Black Soul Horde // Horrors from the Void [November 10, 2021 – Vinyl Store] — Weirdly, this has not been my year when it comes to finding power and prog albums to love. And, as with most trad metal heavily touted by the likes of Steel Druhm and 4.0ldeneye, I approached Black Soul Horde with a real sense of trepidation. I figured I would appreciate the music, hate the vocalist, and find it all to be another ¯\_(ツ)_/¯-worthy rehash of a style of metal that was popular nigh on 50 years ago. I was wrong. Horrors from the Void does a lot of the things that the nostalgiacore revival of classic metal has brought with it—dat vocal production!—but the songwriting on Black Soul Horde is just next level. When Druhm opined that “the writing is tight, biting, and sharp with vocal and guitar hooks around every tentacle-laden corner,” he’s not exaggerating. And he was right on the money when he gushed: “You could watch 100 hours of Mexican telenovelas and not see as many slaps as Black Soul Horde and their betentacled brethren deal out over the course of Horrors from the Void. I didn’t want to enjoy this as much as I do, but Horrors is easily one of my favorite albums of 2021 and I’m having a helluva hard time prying its insidiously sticky suckers from my hairy flesh.” Black Soul Horde is, quite simply, doing something different and I look forward to hearing more of it in the future.

Show 3 footnotes

  1. For those wondering, my public defense went swimmingly. After all the drama and bullshit, it felt like a celebration of the hard work that I had put into what I was doing. I just absolutely loved it.

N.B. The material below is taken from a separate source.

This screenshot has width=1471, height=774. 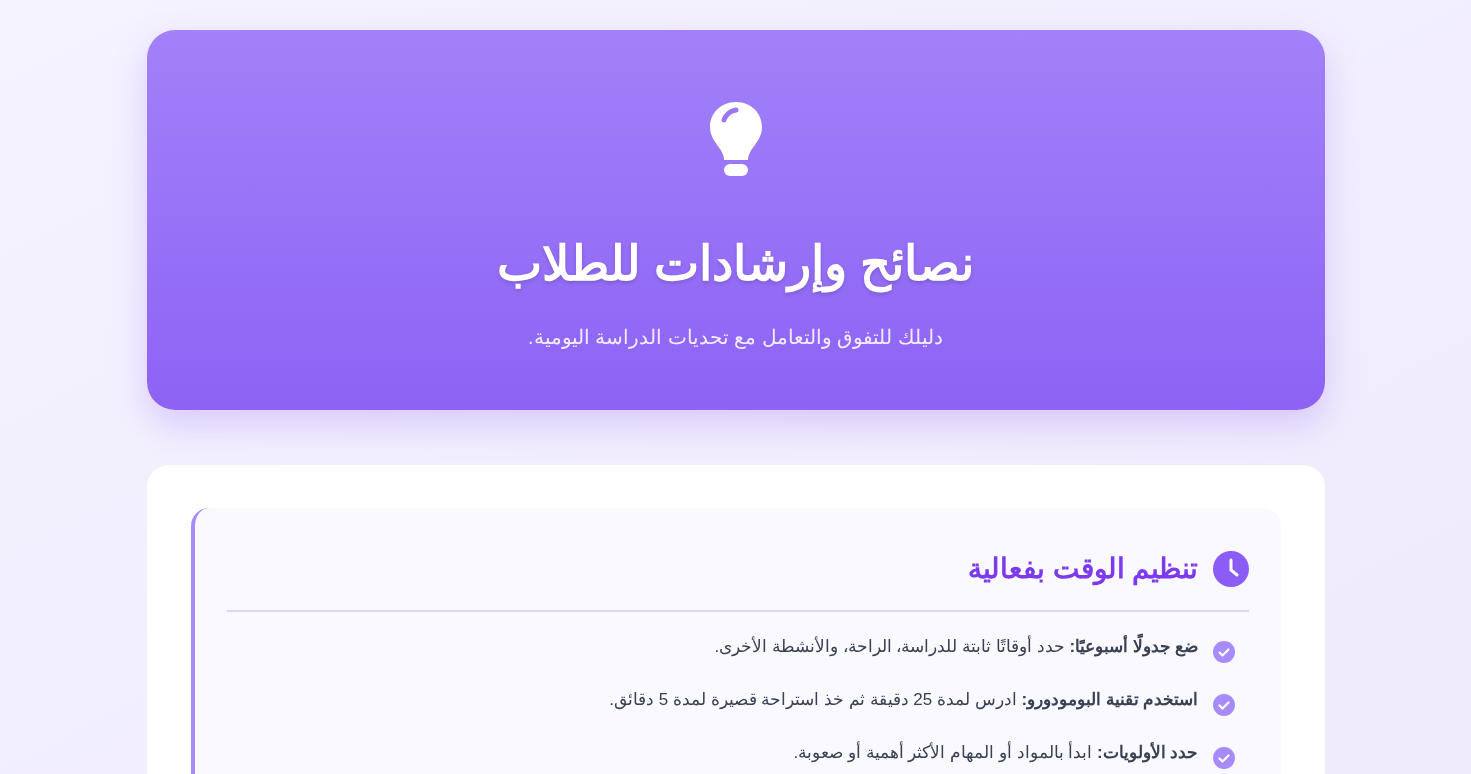 I want to click on hero-subtitle: دليلك للتفوق والتعامل مع تحديات الدراسة اليومية., so click(x=736, y=338).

  2. Hey there Plebeian Grandstand fans! You’re elite and so very, very special! I want you all to know that I respect the fact that you are so much hipper than I am so very, very, very much! I see and affirm that you have true appreciation for undeniably elite music-making and I acknowledge that I am but a stupid person who doesn’t appreciate your true artistic tastes. But try to think of it like this: I’m doing you a favor by not giving the band any more love publicly. In that way, then Plebeian Grandstand will continue to be super underground and you can still love them without having to worry about poseurs listening to what you listen to! <3 Smooches!
  3. BTW, DSO is Diablo Swing Orchestra, while DsO is Deathspell Omega and I’m told they’re problematic now?